A short-staffed care home for people with learning disabilities in Kent gave families less than ten hours’ notice to rehome loved ones, reports The Guardian.
Berkeley House in Kent looked after adults with severe learning difficulties and autism. Its operator decided five weeks ago it could no longer operate and told families they would have 28 days’ notice of the closure date. It then gave notice at 7.30 in the morning that residents would need to be out by 5pm on the day in question.
Berkley House’s operator is Achieve Together, which is owned, via a chain of companies, by a company registered in Jersey. The parent company of the Jersey company is AMP Capital, an Australian global investment management company.

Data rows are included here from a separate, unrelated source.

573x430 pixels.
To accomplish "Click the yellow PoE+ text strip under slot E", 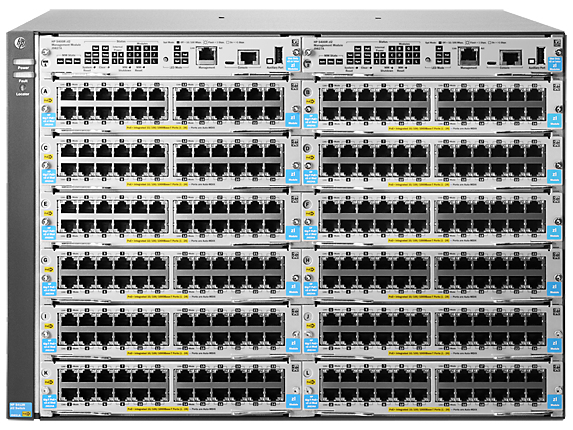I will pos(157,241).
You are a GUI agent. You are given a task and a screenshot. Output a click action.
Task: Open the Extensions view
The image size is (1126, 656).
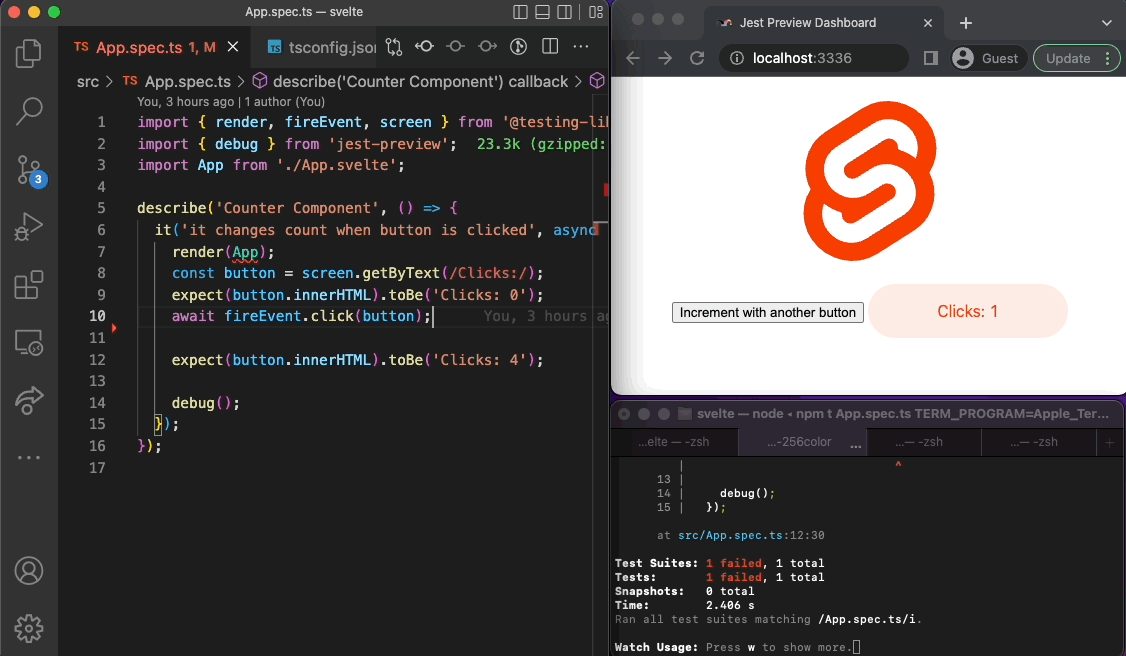coord(28,285)
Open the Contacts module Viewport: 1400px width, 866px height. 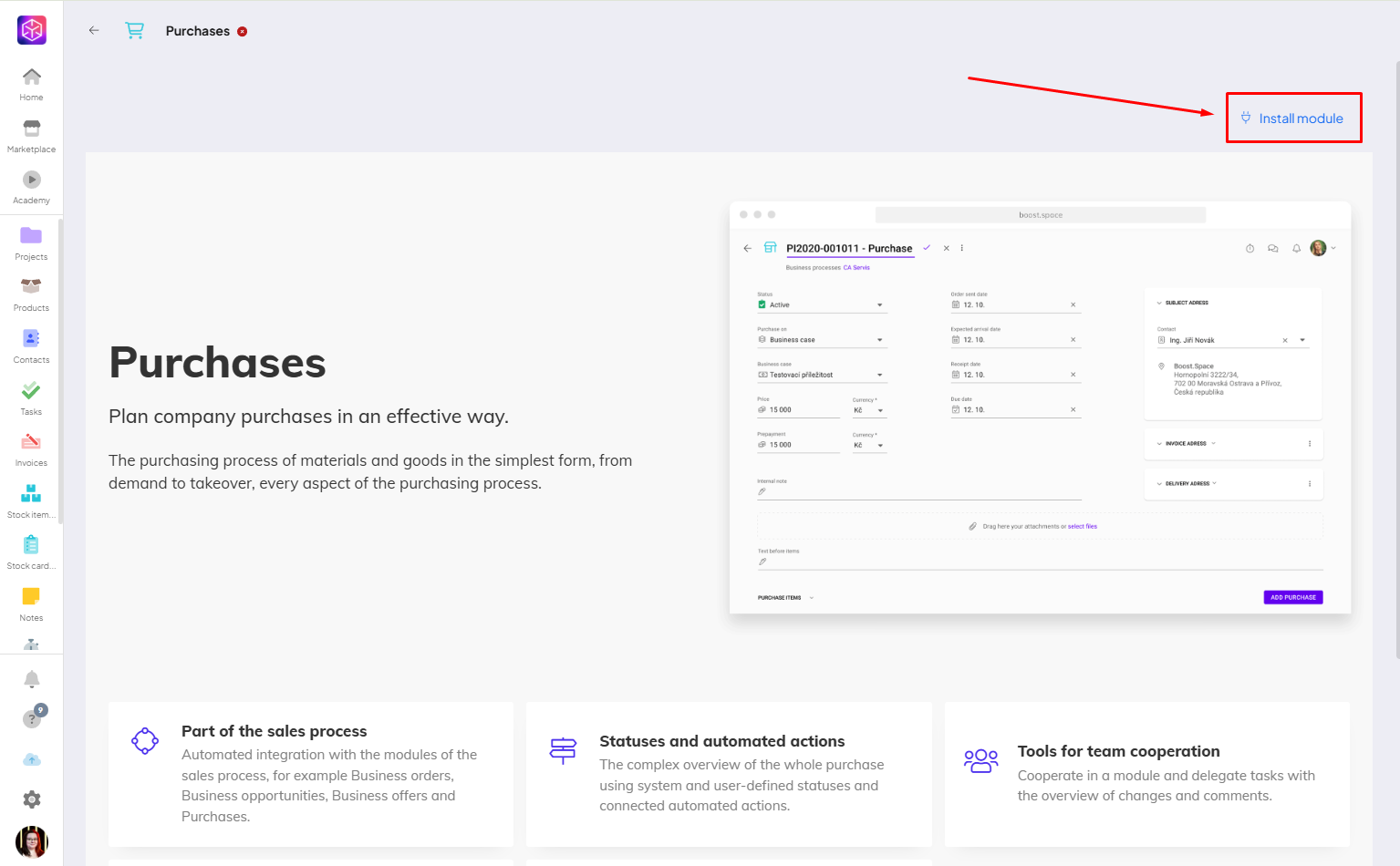pyautogui.click(x=31, y=345)
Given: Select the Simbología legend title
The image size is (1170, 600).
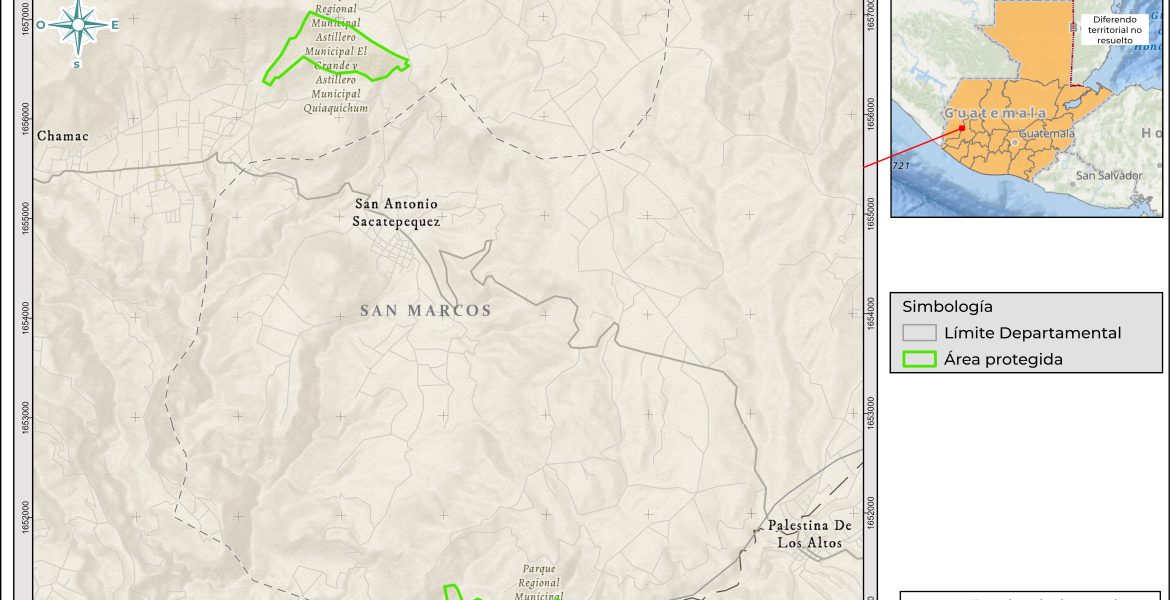Looking at the screenshot, I should (x=948, y=307).
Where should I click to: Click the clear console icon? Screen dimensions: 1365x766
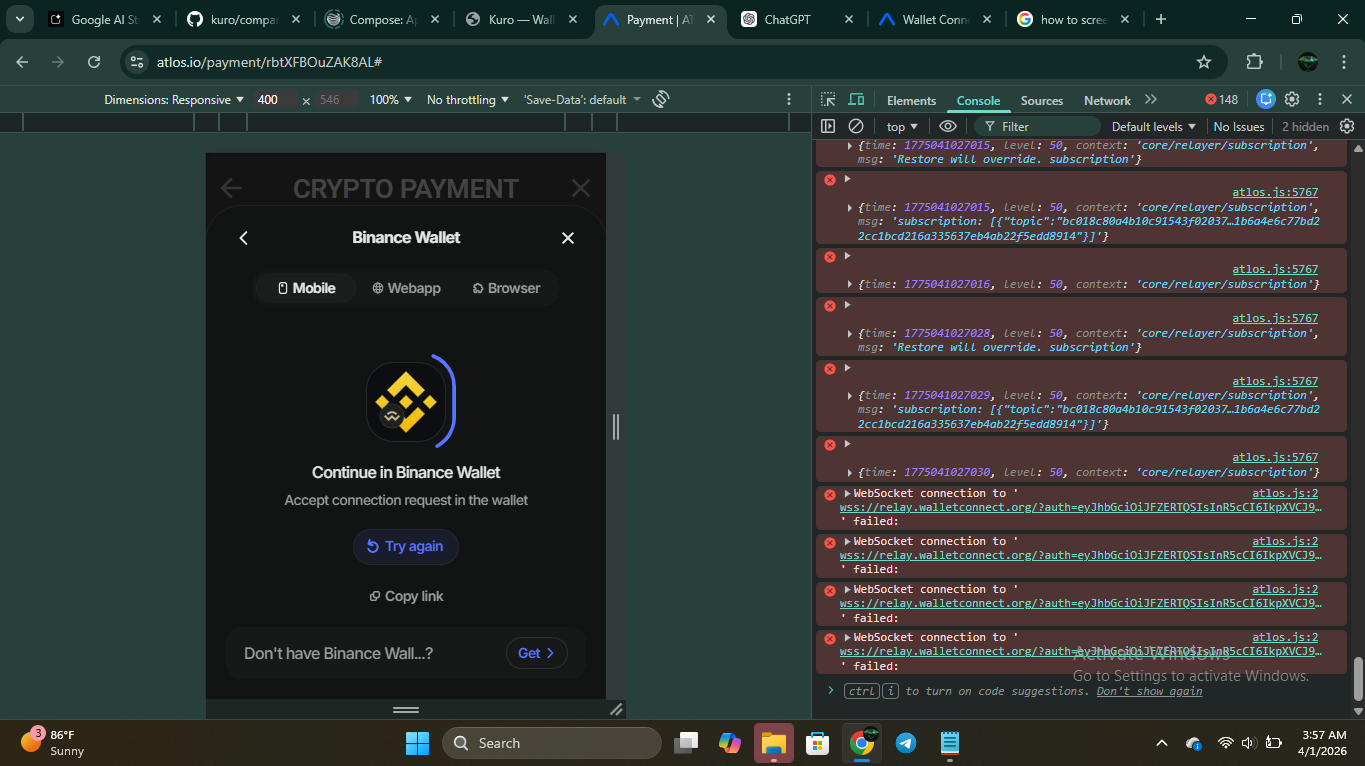(x=856, y=126)
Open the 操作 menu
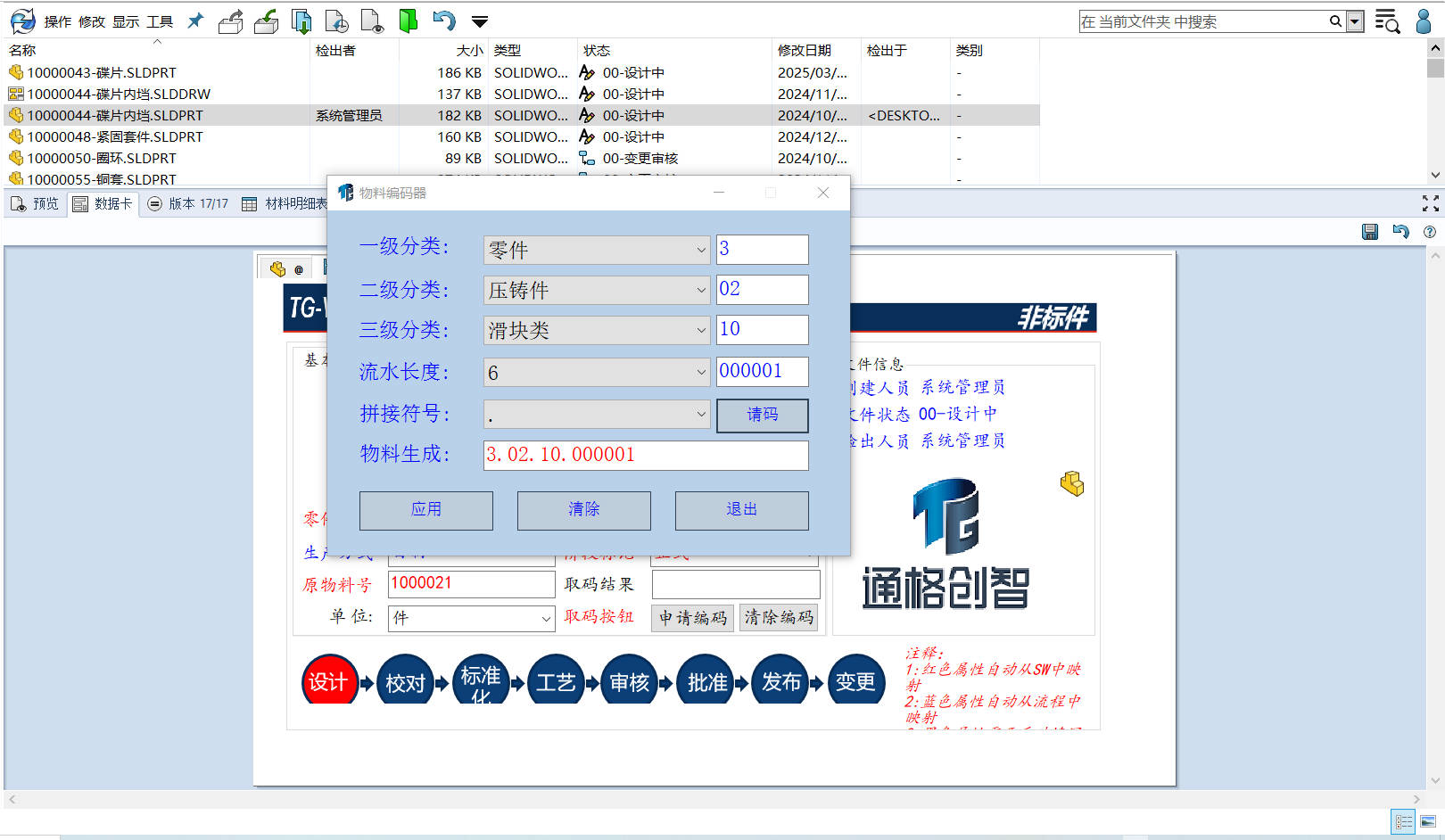The width and height of the screenshot is (1445, 840). (57, 21)
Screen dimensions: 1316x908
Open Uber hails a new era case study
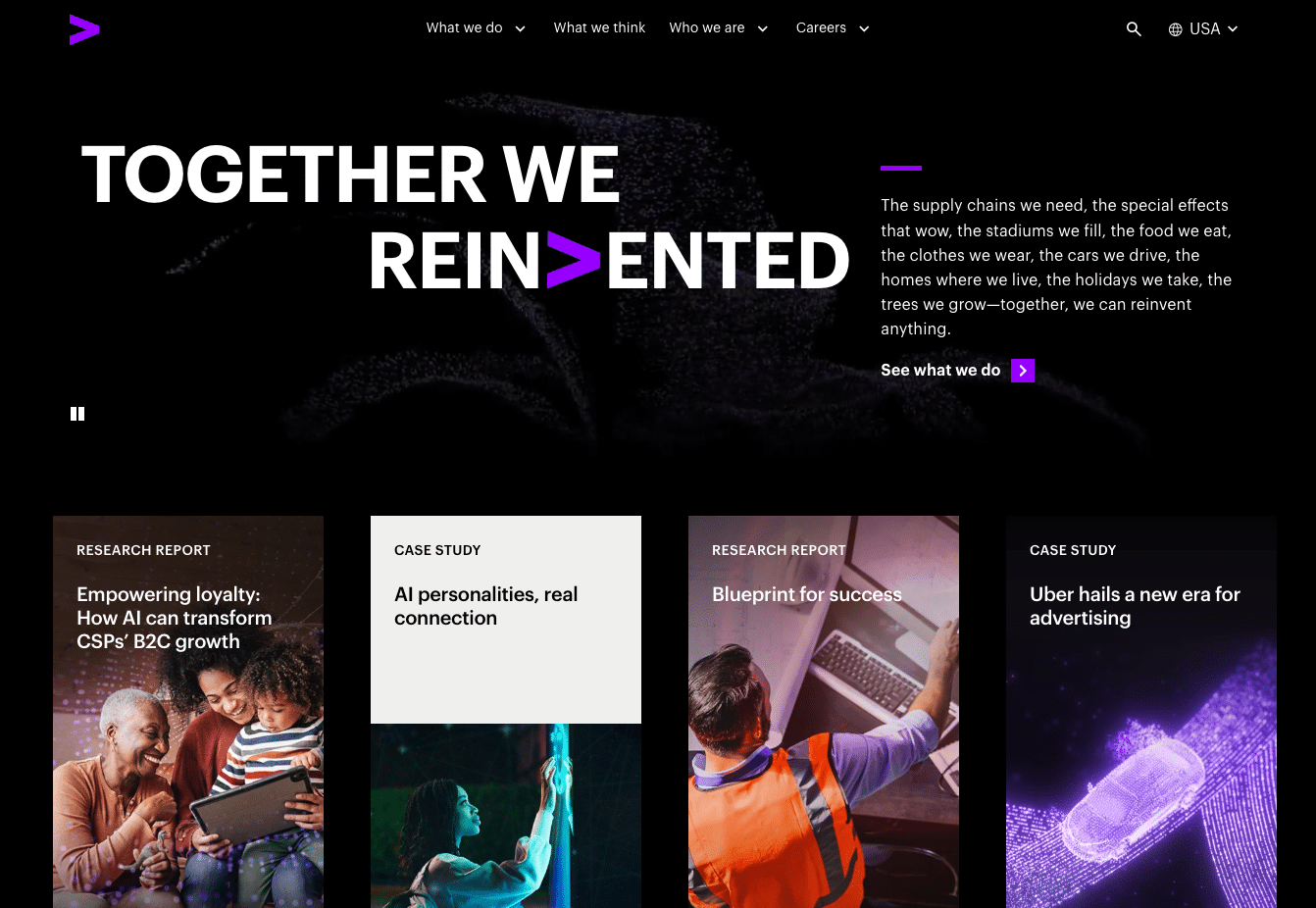coord(1135,606)
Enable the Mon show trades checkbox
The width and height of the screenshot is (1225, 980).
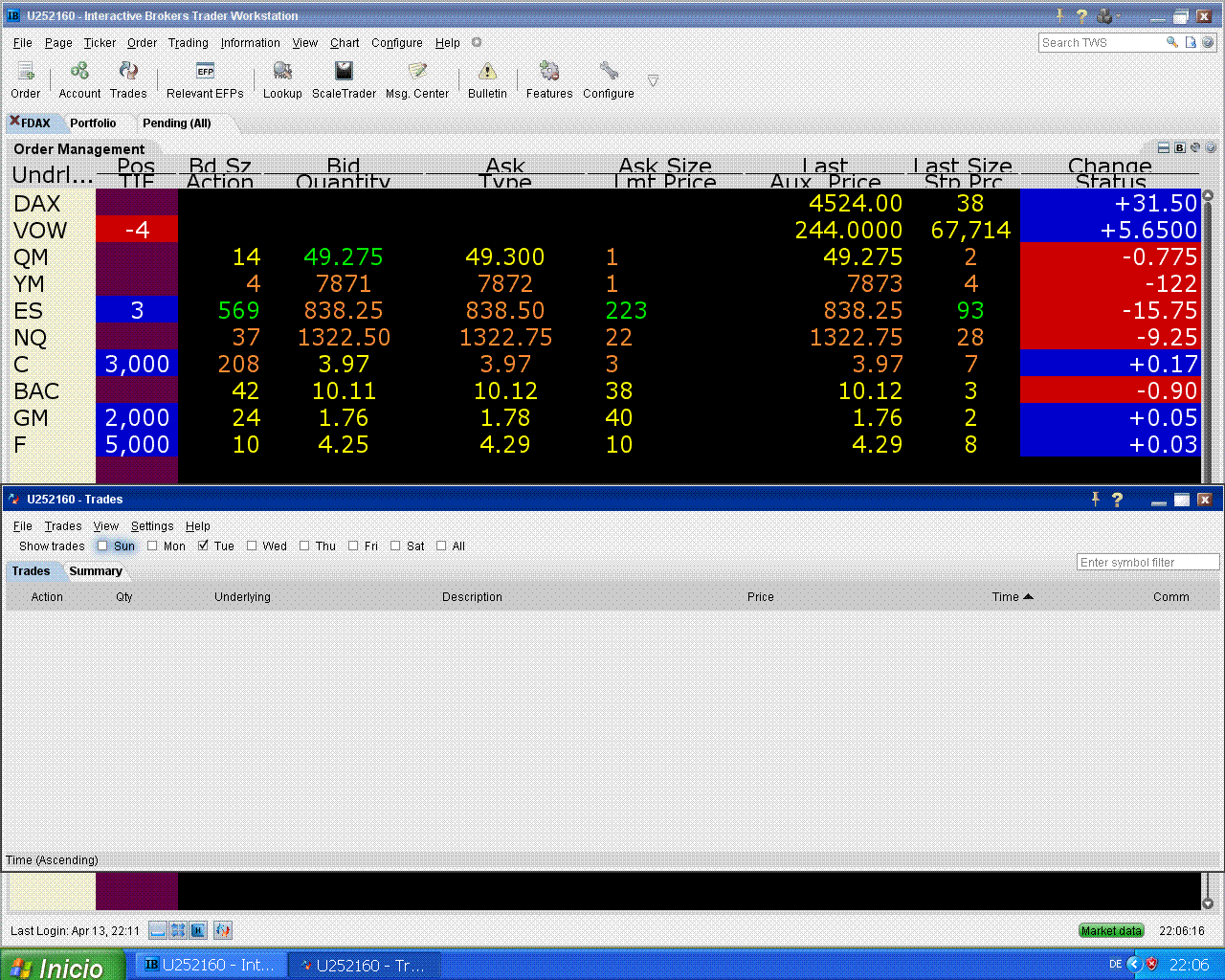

DR UK CEO Kamran Mallick said: “It is an almost inevitable outcome that when social care is viewed as a for-profit enterprise rather than a well-funded, basic human right for people too often denied dignity and high quality care, that corners will be cut, staff will refuse to work within a toxic culture for minimum wage, and companies will see people as assets and commodities as things to be ditched quickly like poor performing FTSE stock. What has happened at Berkley House is appalling. The Government must ensure that frameworks are in place to put people, not profit, at the heart of social care solutions.”
There are currently 100,000 social care staff vacancies in England. 60,000 workers quit the profession between April and October of this year.